Tuttavia la capacità di cucinare il romanzo “per tutti” nella scrittrice turca (che scrive in inglese) non è mai disgiunta da un impegno di alto profilo. Si ha cioè l’impressione che Shafak usi la materia storica e l’architettura non per favorire l’assorbimento dell’amara medicina al lettore infantile, ma per trasmettere un valore contemporaneo qual è l’amicizia necessaria (non la semplice tolleranza) tra culture diverse. Già dai tempi della “Bastarda di Istanbul”, fino al più recente “Le quaranta porte”, Elif Shafak usa la storia al servizio di una geopolitica del dialogo universale.
In “La Città ai confini del cielo” (tit. orig.: The Architect’s Apprentice, Milano, Rizzoli, 2014, p. 558, scorrevole traduzione dall’inglese di Beatrice Masini), Jahan, un orfano turco che si spaccia per indiano viaggiando avventurosamente per nave come improvvisato guardiano di Chota, un raro elefante bianco da portare in regalo a Solimano, fa carriera nella Istanbul del Cinquecento come assistente dell’architetto di corte Sinan, ma il suo maestro lo invita a studiare, non solo l’architettura, ma anche l’italiano.
Il dotto ebreo sefardita Simeon Buendia gli mostra lo schizzo del progetto di un ponte sul Corno d’Oro disegnato da Leonardo e gli regala una Divina Commedia e, quando Jahan sarà mandato a Roma per studiare e conoscere Michelangelo, parlerà prima con Leon, fratello di Simeon, che vive nel ghetto.
I quattro assistenti di Sinan, cioè Davud, Nikola, Yusuf e Jahan, che condivide con l’elefante Chota il ruolo di protagonista del romanzo, provengono dai quattro angoli del mondo, quasi come i marinai di Achab in Moby Dick. Lo sprovveduto Jahan, inoltre, si trova per tre volte in grave pericolo ed è sempre salvato dal sanguigno re dei rom Balaban, una relazione d’amicizia che ricorda quasi quella tra il ribelle Pugacëv della Figlia del capitano di Puskin e il suo giovane protagonista Pëtr Grinëv.

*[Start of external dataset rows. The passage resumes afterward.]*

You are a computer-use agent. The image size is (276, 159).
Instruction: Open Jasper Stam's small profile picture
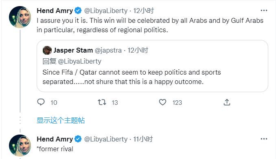point(47,50)
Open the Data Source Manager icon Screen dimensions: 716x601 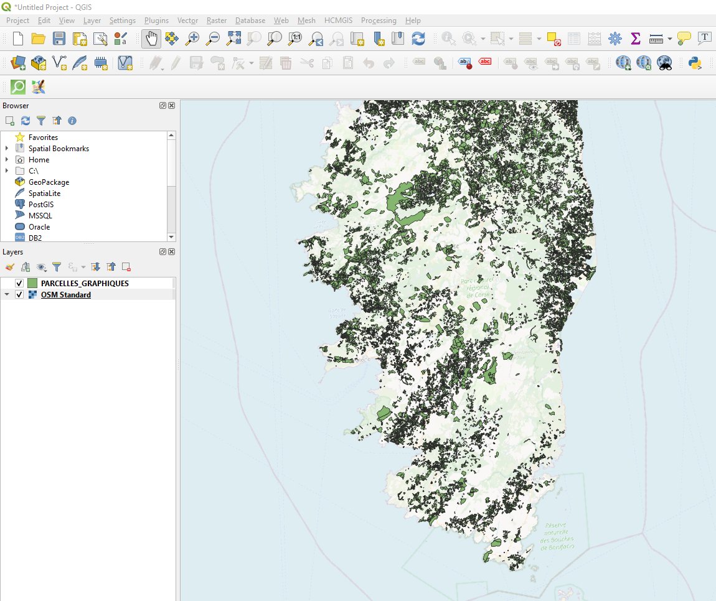18,63
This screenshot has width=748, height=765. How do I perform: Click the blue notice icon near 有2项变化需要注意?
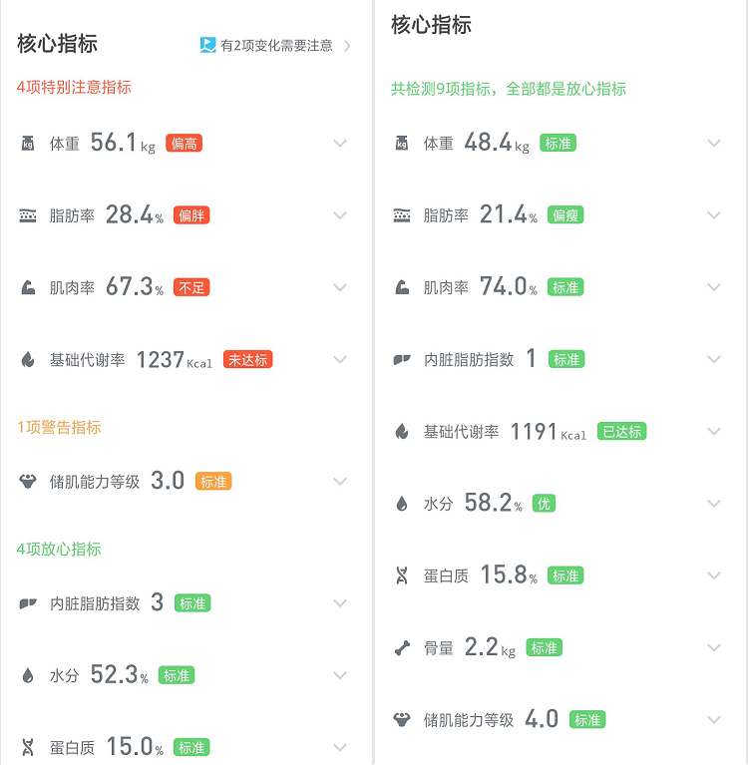click(207, 45)

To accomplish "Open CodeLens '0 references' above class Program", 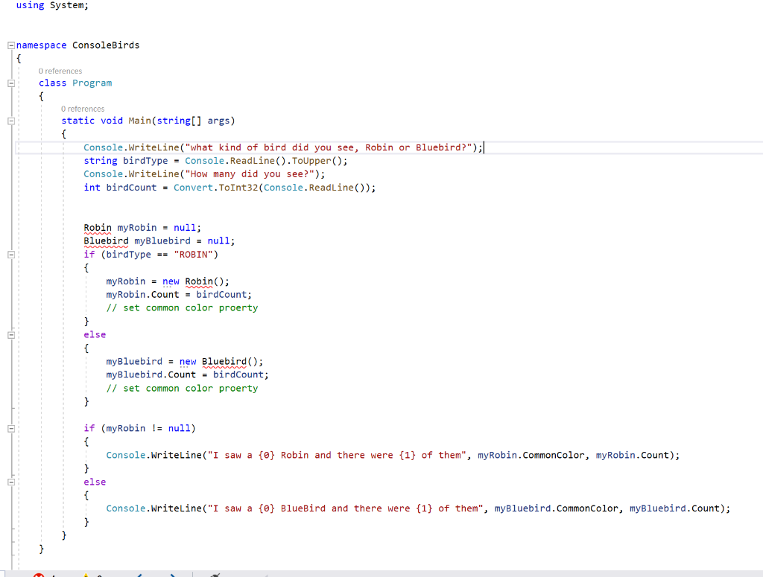I will pyautogui.click(x=60, y=71).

L’argomento profondo della Città ai confini del cielo è insomma il legame profondo fra individui che provengono da culture diverse e che, a partire dal protagonista Jahan, devono nascondere la loro vera identità e i loro sentimenti: tema romanzesco per eccellenza, ma anche situazione storicamente documentata di che viveva nel Serraglio ottomano (e forse in qualunque luogo di gestione del potere). Nota linguistica: Sheitan, Aristo e Askandar sono Satana, Aristotele e Alessandro Magno.